At the same time, every kaizen team has generated many ideas that they did not have time to pursue, or could not pursue because they did not fit the charter of what the team was to work on improving. Enter the circle teams to take them to the next level of performance.
Now, for a little fess’in-up . . . the first circle teams chartered at this company struggled big time. Why? Earlier in this article, I outlined some of the issues faced by the company. One of the big issues that are being addressed concurrently, is supplementary training for managers and supervisors on the skills they need to master in order to properly support and lead their circle teams. This supplementary training has focused on team building and empowerment, conflict management, individual and team styles assessment, and high performing work team training.
Even with these specific measures, we took the time to bring in the managers and supervisors and ask them what else they needed to know in order to be effective in supporting circle teams in the future in a fully effective way. This led to some Q & A documentation that has been published to help align everyone in this company. In the limited space of this month’s Lean Culture, here are some of the initial questions and answers.
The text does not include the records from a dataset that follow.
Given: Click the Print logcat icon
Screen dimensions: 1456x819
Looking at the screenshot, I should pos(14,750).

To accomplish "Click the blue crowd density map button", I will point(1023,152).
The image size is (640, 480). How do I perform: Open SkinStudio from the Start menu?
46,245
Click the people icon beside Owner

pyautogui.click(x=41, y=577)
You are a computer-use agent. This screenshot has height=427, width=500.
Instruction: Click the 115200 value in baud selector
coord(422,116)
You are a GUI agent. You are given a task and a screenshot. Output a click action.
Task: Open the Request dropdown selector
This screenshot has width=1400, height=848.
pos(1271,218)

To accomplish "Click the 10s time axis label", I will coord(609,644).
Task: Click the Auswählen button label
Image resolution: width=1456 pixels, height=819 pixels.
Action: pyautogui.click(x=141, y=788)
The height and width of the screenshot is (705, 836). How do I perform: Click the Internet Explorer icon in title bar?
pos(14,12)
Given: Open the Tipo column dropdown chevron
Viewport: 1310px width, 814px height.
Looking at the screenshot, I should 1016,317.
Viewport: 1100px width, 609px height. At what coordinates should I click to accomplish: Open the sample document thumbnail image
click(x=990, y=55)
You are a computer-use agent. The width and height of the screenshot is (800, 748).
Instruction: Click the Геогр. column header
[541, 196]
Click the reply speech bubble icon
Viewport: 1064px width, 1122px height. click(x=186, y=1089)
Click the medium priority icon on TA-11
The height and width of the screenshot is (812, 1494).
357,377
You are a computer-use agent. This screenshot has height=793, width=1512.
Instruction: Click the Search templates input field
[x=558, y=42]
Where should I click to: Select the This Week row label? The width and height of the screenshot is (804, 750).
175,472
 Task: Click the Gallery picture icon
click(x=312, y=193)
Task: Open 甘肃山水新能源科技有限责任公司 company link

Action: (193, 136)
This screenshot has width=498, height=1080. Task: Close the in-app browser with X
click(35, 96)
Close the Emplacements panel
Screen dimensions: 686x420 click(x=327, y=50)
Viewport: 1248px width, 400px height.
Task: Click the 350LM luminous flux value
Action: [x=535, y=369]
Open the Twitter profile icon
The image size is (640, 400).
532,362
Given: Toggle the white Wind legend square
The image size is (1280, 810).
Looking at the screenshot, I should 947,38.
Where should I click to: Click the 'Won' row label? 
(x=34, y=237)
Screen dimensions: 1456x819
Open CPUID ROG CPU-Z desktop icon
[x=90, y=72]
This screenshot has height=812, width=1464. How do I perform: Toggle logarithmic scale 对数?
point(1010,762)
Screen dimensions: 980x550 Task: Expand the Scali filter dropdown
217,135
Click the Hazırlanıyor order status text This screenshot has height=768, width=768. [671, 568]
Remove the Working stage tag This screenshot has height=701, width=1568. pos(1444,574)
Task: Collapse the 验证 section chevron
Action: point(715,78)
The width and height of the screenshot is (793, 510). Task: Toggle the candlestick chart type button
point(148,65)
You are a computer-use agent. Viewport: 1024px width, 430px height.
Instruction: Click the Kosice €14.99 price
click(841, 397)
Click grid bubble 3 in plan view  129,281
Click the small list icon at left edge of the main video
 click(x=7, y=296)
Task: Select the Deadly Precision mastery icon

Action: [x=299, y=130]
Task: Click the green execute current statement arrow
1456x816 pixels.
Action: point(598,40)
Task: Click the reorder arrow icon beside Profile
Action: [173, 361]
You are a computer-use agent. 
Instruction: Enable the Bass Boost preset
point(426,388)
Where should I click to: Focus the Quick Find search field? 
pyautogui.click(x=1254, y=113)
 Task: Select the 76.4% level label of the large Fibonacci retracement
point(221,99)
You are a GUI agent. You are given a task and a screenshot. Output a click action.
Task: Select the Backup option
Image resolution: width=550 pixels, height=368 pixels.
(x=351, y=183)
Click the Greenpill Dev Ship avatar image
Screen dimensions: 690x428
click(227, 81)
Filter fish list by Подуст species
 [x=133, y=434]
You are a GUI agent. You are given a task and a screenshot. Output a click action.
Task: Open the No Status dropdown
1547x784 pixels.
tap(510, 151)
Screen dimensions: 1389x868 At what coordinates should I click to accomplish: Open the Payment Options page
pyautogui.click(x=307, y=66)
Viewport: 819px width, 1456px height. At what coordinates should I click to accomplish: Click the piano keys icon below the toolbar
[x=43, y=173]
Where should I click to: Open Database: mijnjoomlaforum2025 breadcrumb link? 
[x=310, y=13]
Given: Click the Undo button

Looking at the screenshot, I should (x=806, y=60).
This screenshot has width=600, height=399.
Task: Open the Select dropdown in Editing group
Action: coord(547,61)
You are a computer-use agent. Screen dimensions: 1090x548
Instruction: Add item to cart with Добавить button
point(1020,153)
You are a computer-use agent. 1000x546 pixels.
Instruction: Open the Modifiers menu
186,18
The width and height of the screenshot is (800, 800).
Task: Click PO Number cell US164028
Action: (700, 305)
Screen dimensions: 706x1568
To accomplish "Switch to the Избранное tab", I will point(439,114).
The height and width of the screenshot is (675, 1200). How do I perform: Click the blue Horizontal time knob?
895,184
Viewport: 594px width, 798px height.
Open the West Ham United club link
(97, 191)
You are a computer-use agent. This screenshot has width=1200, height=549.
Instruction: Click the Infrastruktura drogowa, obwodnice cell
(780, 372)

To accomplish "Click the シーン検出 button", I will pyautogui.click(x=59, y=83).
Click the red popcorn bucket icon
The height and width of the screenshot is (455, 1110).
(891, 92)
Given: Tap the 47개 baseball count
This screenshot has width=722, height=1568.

In our initial brainstorming with supervisors and managers we identified the following categories of questions:
Question – Does a Kaizen event HAVE to take place prior to starting a circle team?
Answer – No. However, there are many cases where starting with a Kaizen team effort first is a good idea – especially if there are many interfaces outside the department or area that cannot be excluded in looking at what happens in this department or area. This is one of the reasons the steering committee elected to start with the various Kaizens chartered thus far and going forward – getting things underway to kick-start circle team activities.
Question – Can you clarify how the circle teams go about getting organized and establishing a charter initially?
Answer – The first and easiest source of a charter is taking over where a previous Kaizen has left-off. If there is no previous charter or it needs to be revisited, we suggest making this the #1 activity of the team, to brainstorm and agree on a charter. Ask the department managers to provide an initial charter that ties in with the current steering committee and company-wide improvement objectives.